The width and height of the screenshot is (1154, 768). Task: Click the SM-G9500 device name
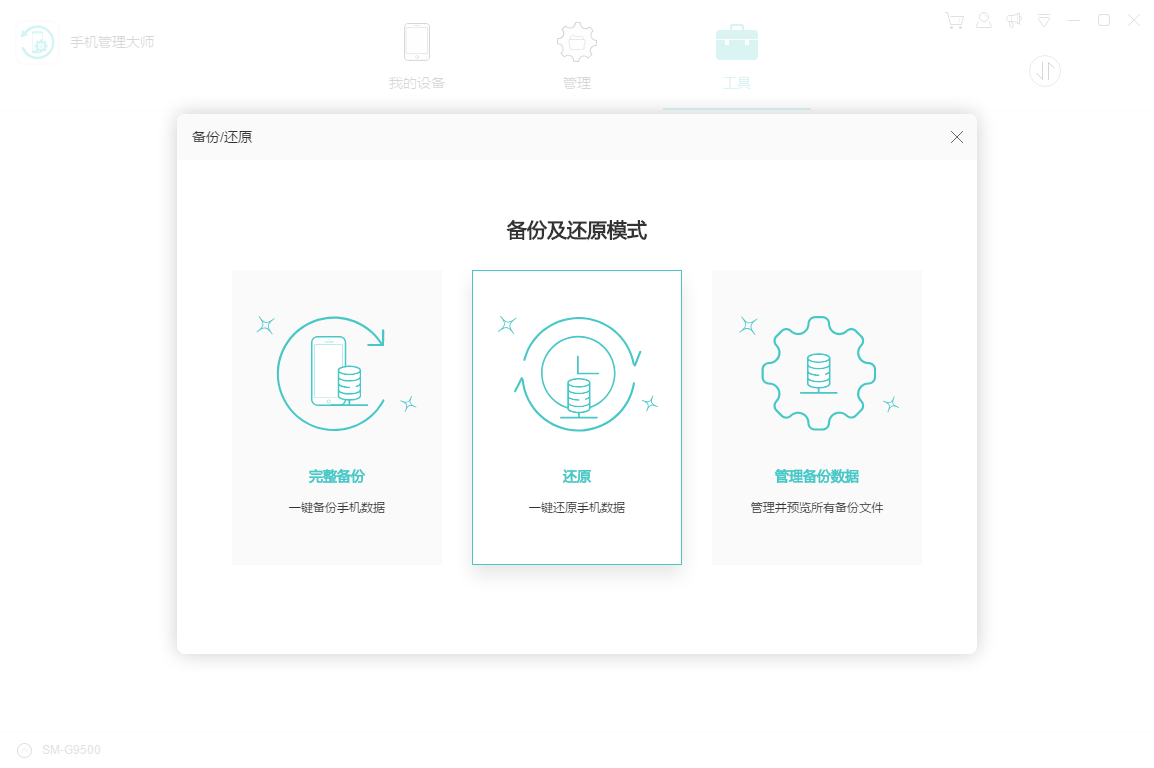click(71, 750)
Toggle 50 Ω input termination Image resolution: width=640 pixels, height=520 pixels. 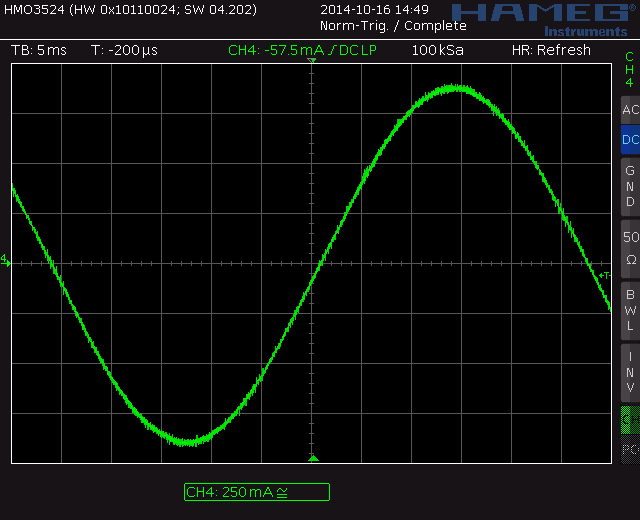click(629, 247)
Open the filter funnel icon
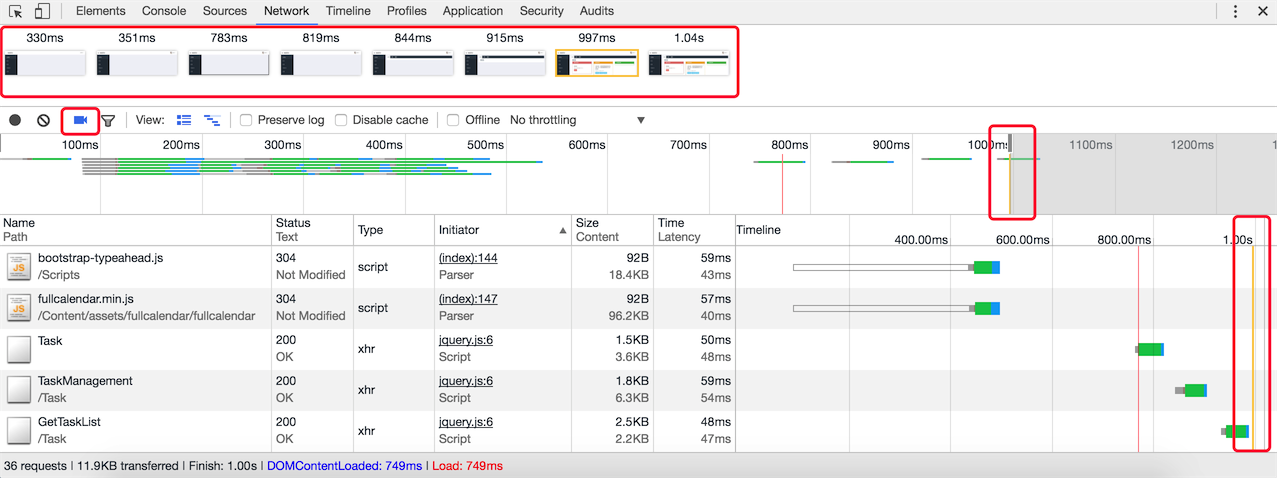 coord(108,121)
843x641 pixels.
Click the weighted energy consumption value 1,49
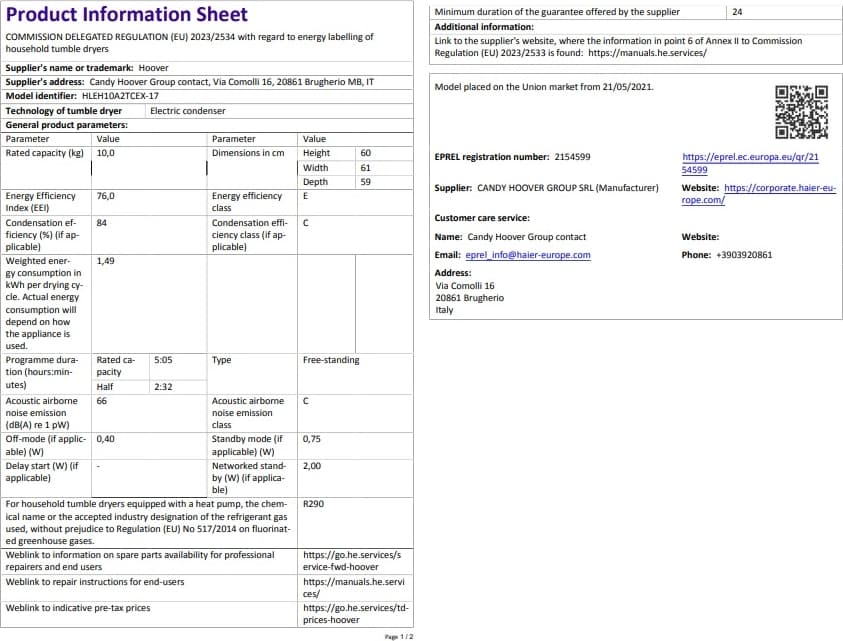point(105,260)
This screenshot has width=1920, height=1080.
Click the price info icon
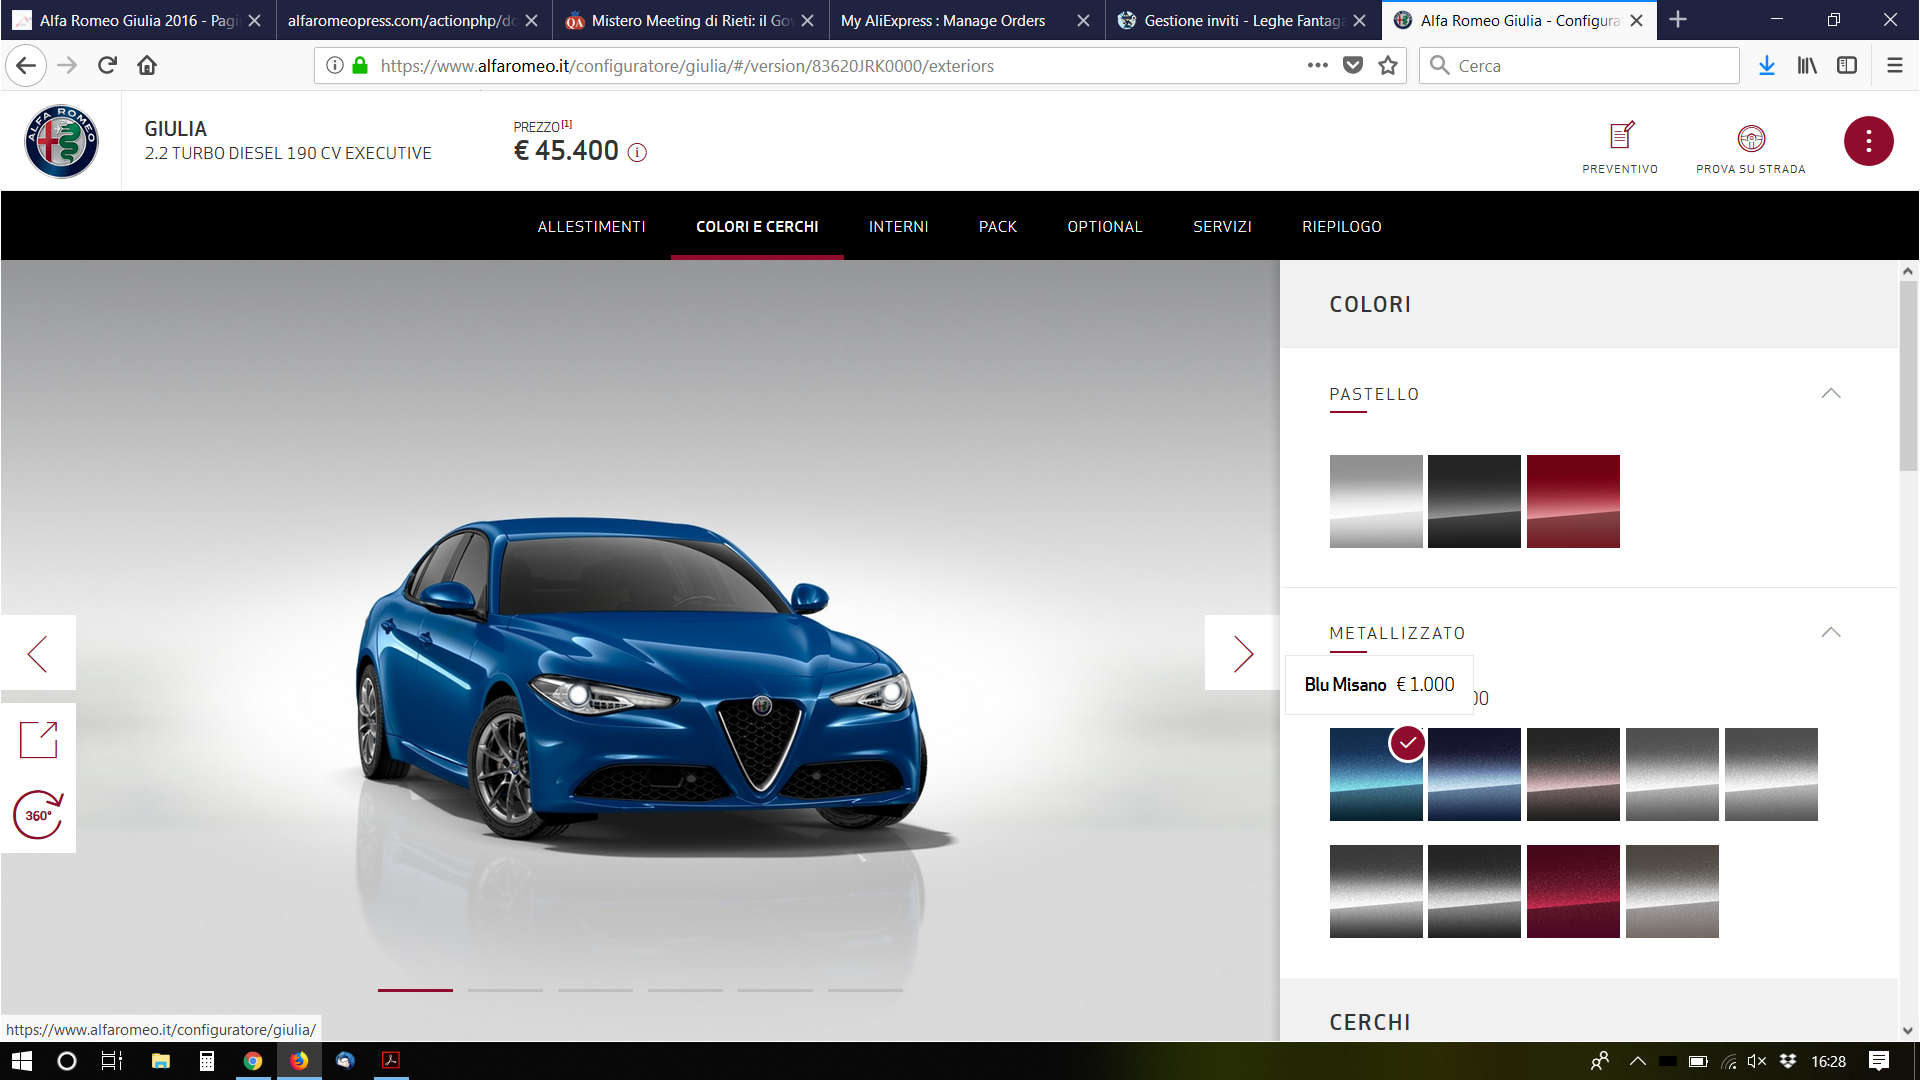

#### [What the exercise asks]
Write out the material word for word, starting at the line containing "Open the filter funnel icon" and continuing through the end of the material, with both ends included. Leave the pictures out of your answer.

#### [Written solution]
Open the filter funnel icon
 coord(108,121)
843x641 pixels.
Click the weighted energy consumption value 1,49
point(105,260)
This screenshot has width=1920, height=1080.
Click the price info icon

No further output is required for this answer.